LIST OF TASKS:
1. From the account of Grandma Rose, transcribe the stretch from "Grandma was a" through "off of her.".
2. Answer these questions from the account of Grandma Rose:
(a) How many pregnancies did Grandma Rose have?
(b) What work did she do during those years?
(c) At what age did she die?

PROVIDED TEXT:
My sister was named for our paternal grandmother Rose, a grandmother neither of us ever knew. She died at age 36, ten years before I was born. But, I got to know her thru my father’s devotion to her memory. This story is going to be next to impossible for you to believe it, but it is Gospel, or as Jewish people like our family would say, ‘It’s emiss (the truth). Seven sons and one daughter grew to adult hood and they confirm what I am about to tell you. That is, if you decide to read on. The choice is yours.
Grandma Rose had 26 pregnancies. 6 children between ages 1 and five died of various illnesses. There were 12 miscarriages at different stages. During all of those years she was a midwife, well known through out Baltimore as the most reliable, most knowledgeable, cleanest in the city. ‘Come, Martha needs you. She is ready.’ Martha, Mildred, Adele, the name put a face on the mother-to-be. Grandma would get her little black bag, a shawl if the weather was cool and get Al, her oldest child, and Bob, my dad, to care for the smaller children. Another would run to the barber shop a block away where my grandfather might have had a customer to shave, a hair cut, application of leeches. He would not leave a customer until he was finished and then would go home.
Grandma was a wonderful cook, she could make a tasty meal out of drek (pardon me but my daddy called it ‘shit’. The children didn’t complain, had school lunches usually wrapped in newspapers stuck in their book bags. If you have come this far, stay and believe.
My grandfather was mean, an ogre. The children, his wife, were all afraid of him. He was a sex crazed man who never let my grandmother alone, no matter how often, how far along she was. There came a time, she was 34, and pregnant. A miscarriage was about to happen.She pulled a wooden chair over to the rusty kitchen sink, stepped on the chair and sat over the pipe. Picturing her cleaning the sink, somehow getting rid of what was going to be her baby, makes me sick. But that’s what she had to do. And, from the rust, she got an infection and lost her hearing. That didn’t keep grandpa off of her.
Dec. 14, 1914, a bitter cold, icy night in Baltimore, Grandma, carrying her 6 month old son, banged on my parent’s door. She and the infant were wrapped tightly in black shawls. ‘Sarah, help me. Joseph is sick. His forehead is hot. Come to Dr. Williams with me.’ Of course, my mother went. It was a long walk on streets lit now and then by gas lamps. They had to walk between the no longer used train tracks, switch Joseph between them every block. There was an ice free short pavement to the doctor’s office. My mother knocked on the door. When she opened it, a clinky jingle sounded. The waiting room was semi-dark, dingy. Grandma spoke to my mother. ‘Sit down on the sofa. Take Joseph from me. I don’t feel so good.’ That done, Rose put her head on what was left of mother’s lap, closed her eyes and died, just like that.
My mother must have screamed for the doctor because he came hurrying in. He took Joseph from my mother so he could see what was wrong with Rose. What was wrong was she was dead.
That’s all I know except I still have the article, now yellow and dry, about the tragedy. I found it amongst the treasures my father had saved when his turn came to die.

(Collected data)

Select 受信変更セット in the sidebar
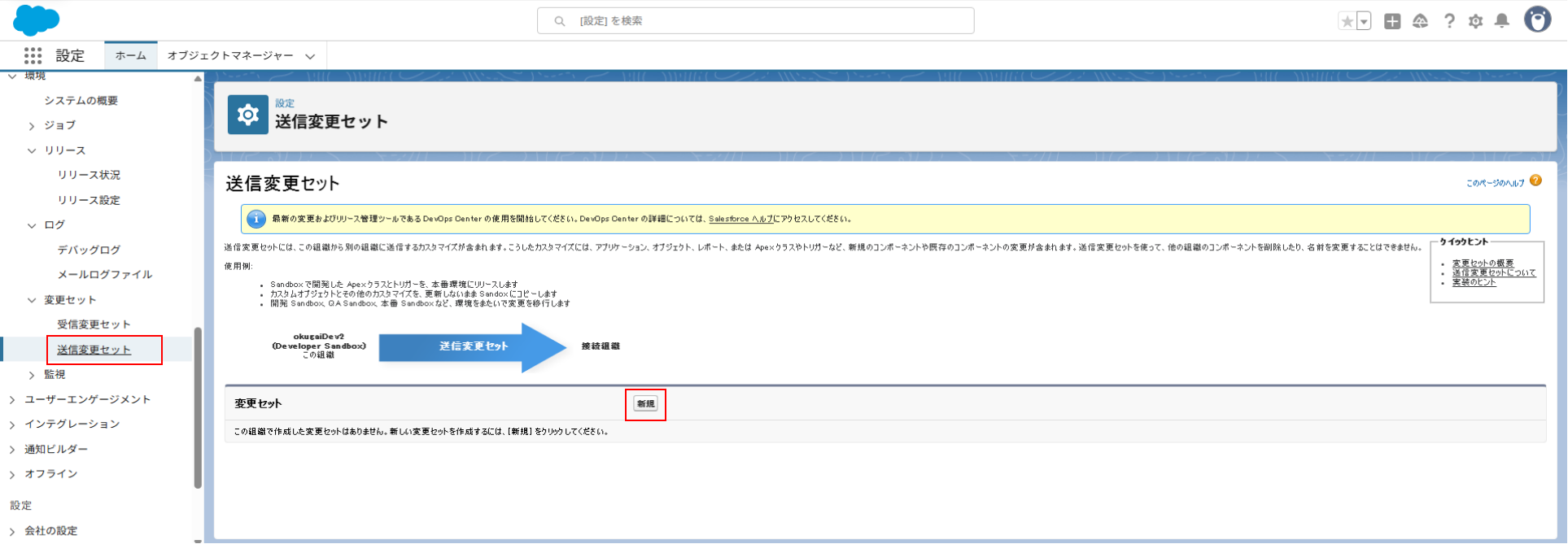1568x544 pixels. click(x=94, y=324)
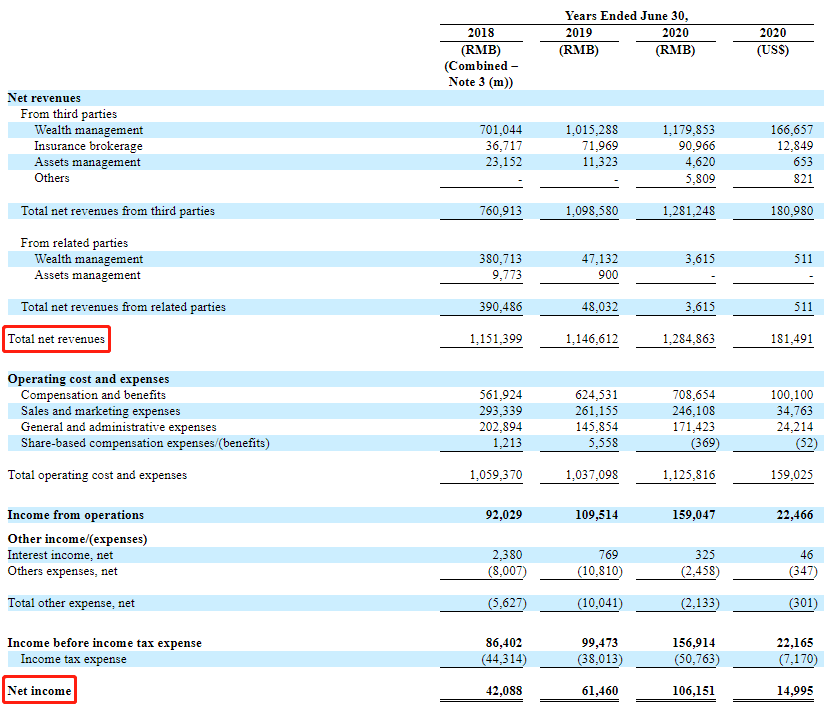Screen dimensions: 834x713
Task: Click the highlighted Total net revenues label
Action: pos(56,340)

RESPONSES BY TASK:
1.
Grandma was a wonderful cook, she could make a tasty meal out of drek (pardon me but my daddy called it ‘shit’. The children didn’t complain, had school lunches usually wrapped in newspapers stuck in their book bags. If you have come this far, stay and believe.
My grandfather was mean, an ogre. The children, his wife, were all afraid of him. He was a sex crazed man who never let my grandmother alone, no matter how often, how far along she was. There came a time, she was 34, and pregnant. A miscarriage was about to happen.She pulled a wooden chair over to the rusty kitchen sink, stepped on the chair and sat over the pipe. Picturing her cleaning the sink, somehow getting rid of what was going to be her baby, makes me sick. But that’s what she had to do. And, from the rust, she got an infection and lost her hearing. That didn’t keep grandpa off of her.

2.
(a) 26
(b) She was a midwife.
(c) 36